专题探索型:对某个主题发起的专项探索,比如新用户流失、营收分析等等
二、数据获取
在明确分析目标后,就可以根据目标去获取所需要的数据,数据获取主要可以分为三大类
(1)通过一些基于前端页面的数据采集工具获取;
(2)在产品设计过程中通过数据埋点的方式,在需要数据时可以进行简单提取,这种方式的前提是在产品规划阶段就已经对未来的数据获取提前做好了准备;
(3)如果前期没有进行功能埋点、可视化的采集工具也无法获取数据时,找研发团队通过后台脚本或技术研发的方式获取数据。
三、数据处理
数据处理阶段主要做的工作是数据清洗、数据补全、数据整合。
1、数据清洗
发现数据中的异常值,如对连续多天的用户登录数据进行处理时,如果有一天的登录数远远超过正常值,那么就需要分析,该天是否有重大营销活动,还是采集数据时出现的错误。通过异常值不仅可以发现数据采集方法的问题,同时可能通过异常值找到数据分析的目标。比如对信用卡诈骗的分析,就是通过查找异常数据的方式。
2、数据补全
针对数据缺失的情况如何解决,一种方式是根据数据前后的关联关系填充平均值等方式,另一种则是直接选择丢失该条记录不用于数据分析。两种方式各有优劣,建议结合具体问题具体分析。
3、数据整合
在采集数据时,不同类型数据之间可能存在潜在关联关系,通过数据的整合,丰富数据维度,有利于发现更多有价值的信息。如用户注册数据与用户购买数据相关联,可以通过用户的基础属性信息判断用户购买的商品是自己使用还是送人等等。
四、数据分析
数据分析思路又叫数据分析方法,数据分析一定是以目的为导向的,通过目的选择数据分析的方法。通常来说主要有以下几种分析思路:
1、异常分析
通过数据分析发现异常情况,找到解决异常问题的方法。
2、寻找关联关系
关联关系也可以成为购物车分析,耳熟能详的沃尔玛尿布与啤酒的案例就是关联关系的最佳实践。通过分析不同商品或不同行为之间的关系,发现用户的习惯。
3、分类、分层
通过用户特征、用户行为对用户进行分类分层,形成精细化运营、精准化业务推荐,进一步提升运营效率和转化率。
4、预测
通过用户历史行为预测用户未来可能的行为,提升用户感知和使用体验。
五、数据可视化
数据分析的目的是通过数据清晰的了解用户、产品和当前业务情况,从而得到有效的经营决策指导下一步的发展。
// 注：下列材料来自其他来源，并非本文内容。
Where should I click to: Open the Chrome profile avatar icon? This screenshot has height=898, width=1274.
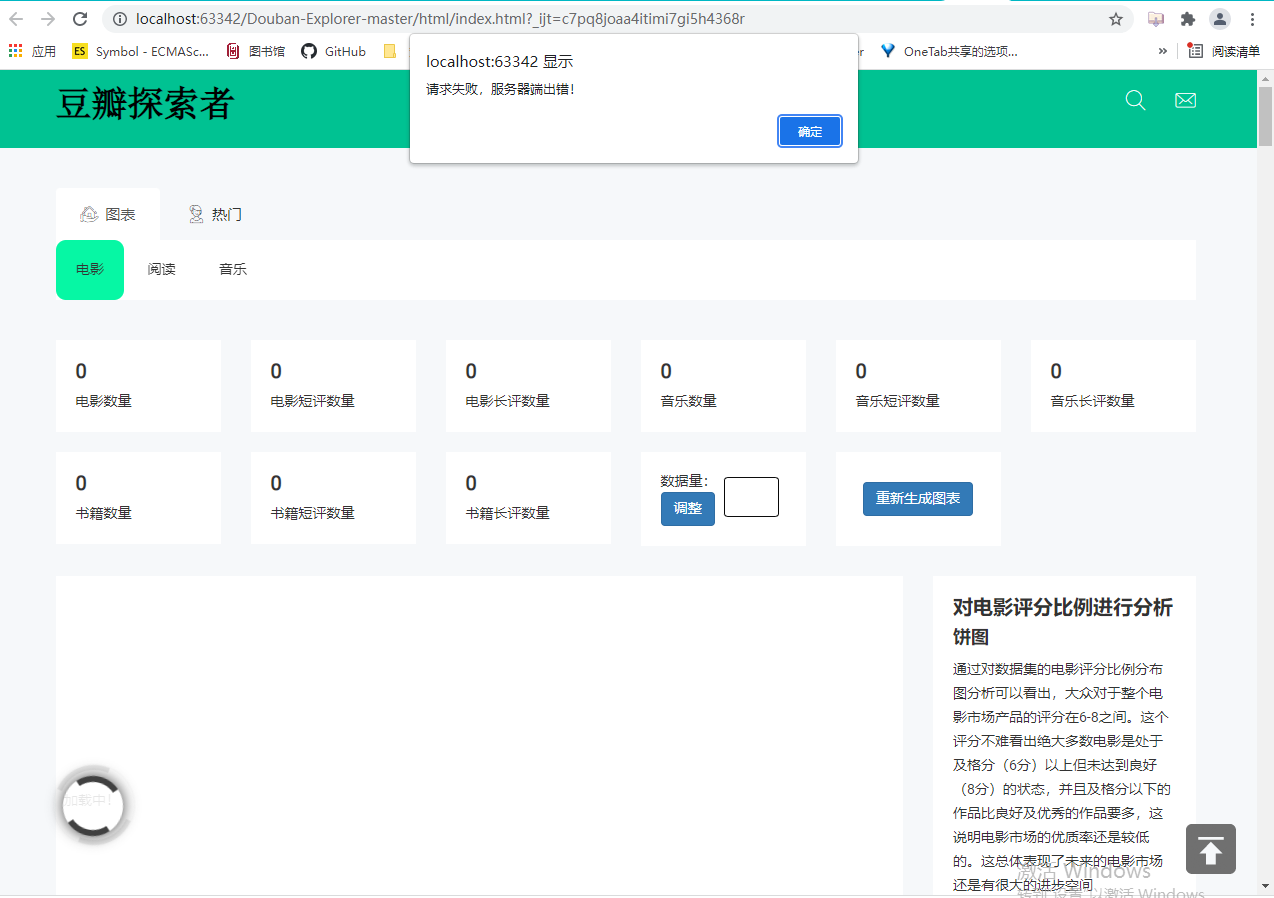tap(1218, 19)
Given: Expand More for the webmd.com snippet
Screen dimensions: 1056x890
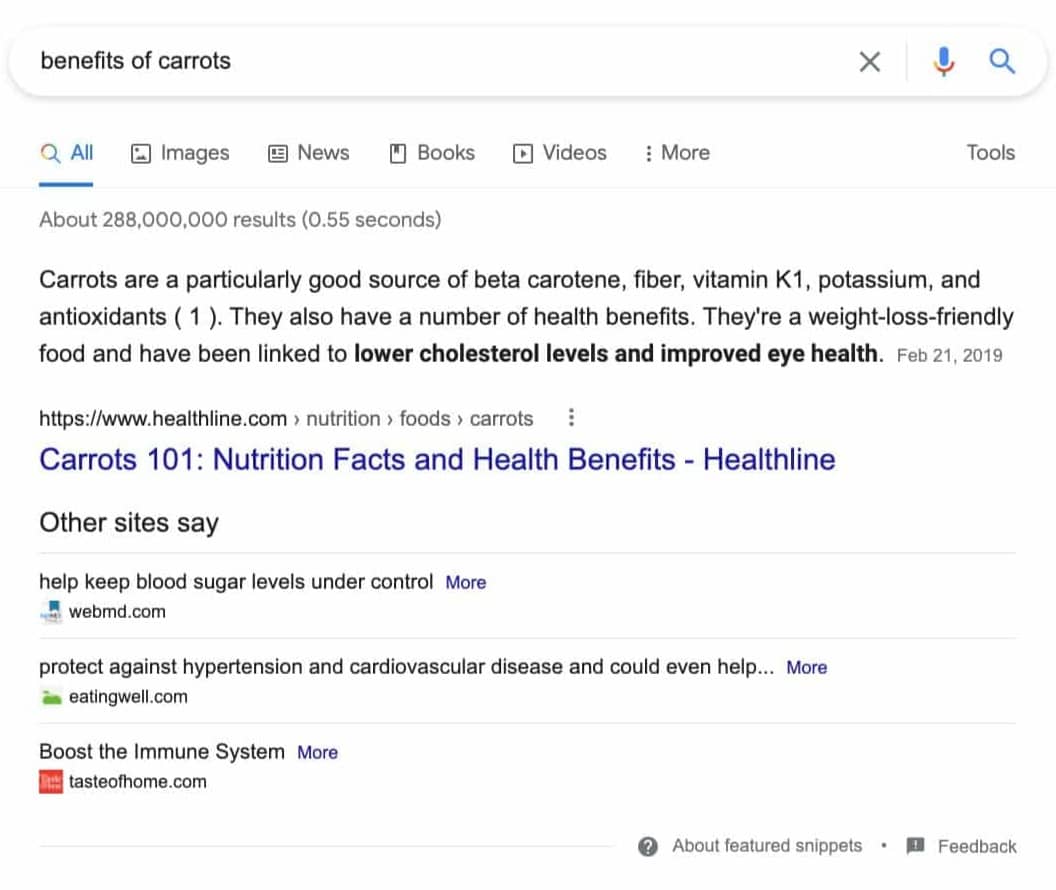Looking at the screenshot, I should [x=466, y=582].
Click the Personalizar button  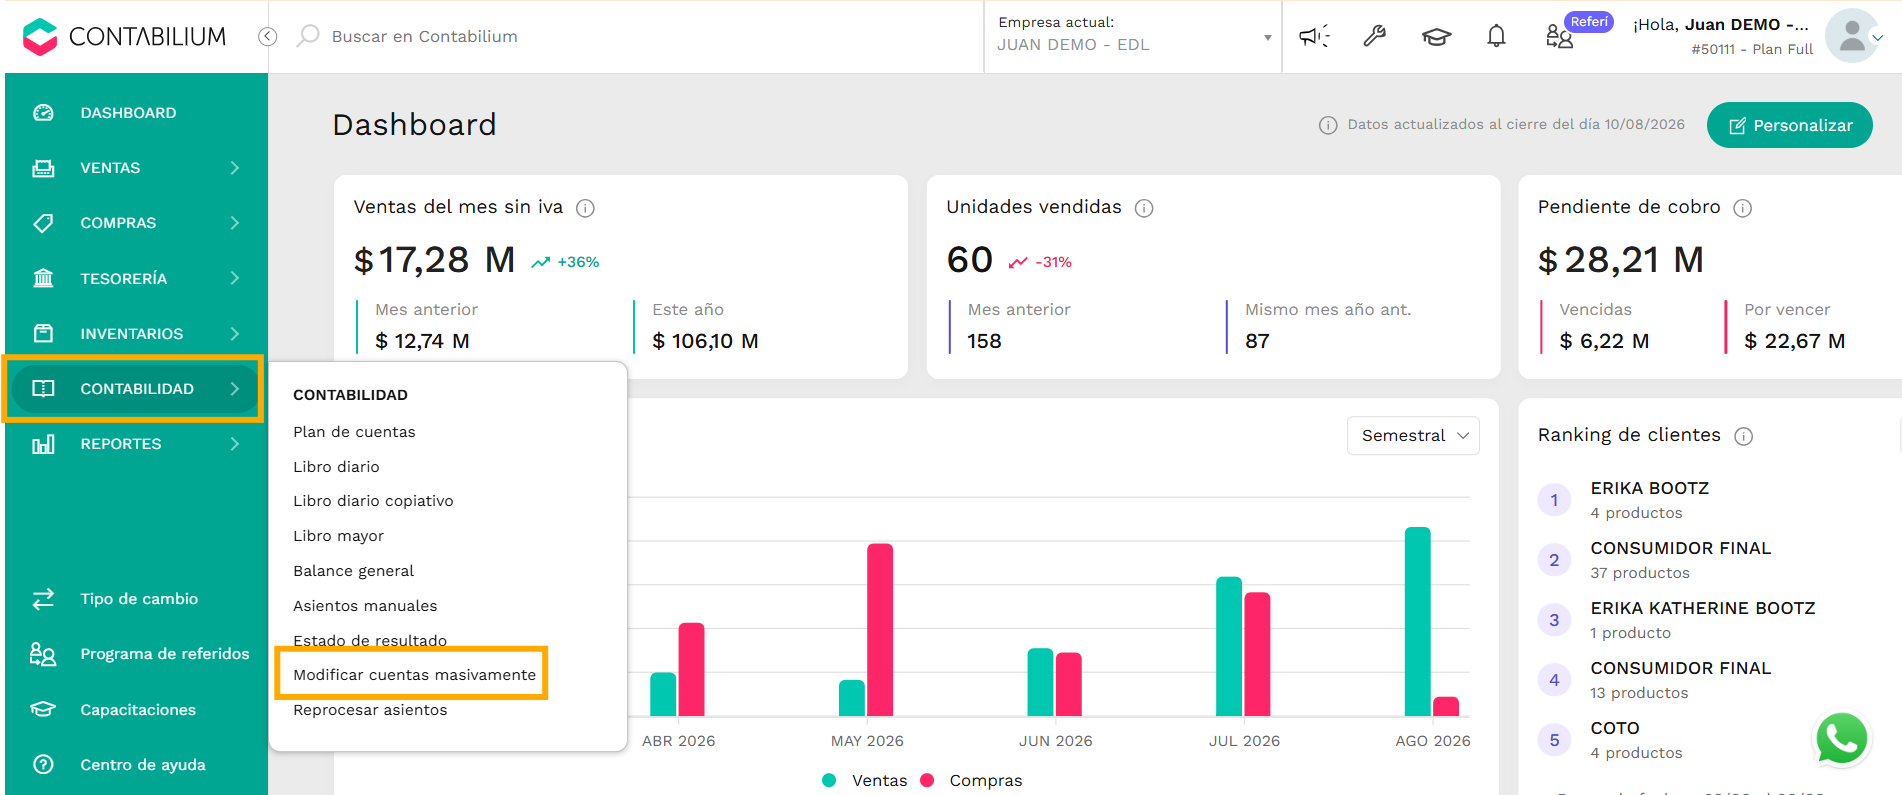pyautogui.click(x=1789, y=125)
如何通过数据清晰了解用户、产品和业务情况?一行行枯燥的数字无法让业务部门或外部客户直观地了解数据背后的含义,所谓“一图胜千言”,我们需要把数据进行可视化的展示。因此,BI工具就是数据分析路上必不可少的!
六、总结与建议
数据分析报告其实是对整个数据分析过程的一个总结与呈现。通过对数据全方位的科学分析来评估企业运营质量,为决策者提供科学、严谨的决策依据,以降低企业运营风险,提高企业核心竞争力。
可视化图文报告虽然直观易懂,但是制作起来却十分费劲。周报月报季报年报,各种报告制作起来令人头疼。
数据分析方法论一定是为指导具体工作实践而服务的,所以仅仅掌握方法论并不够,还要通过实践不断完善优化方法。只有当你真正去做数据分析这件事时,才能发现自己的不足,说再多不如直接去做。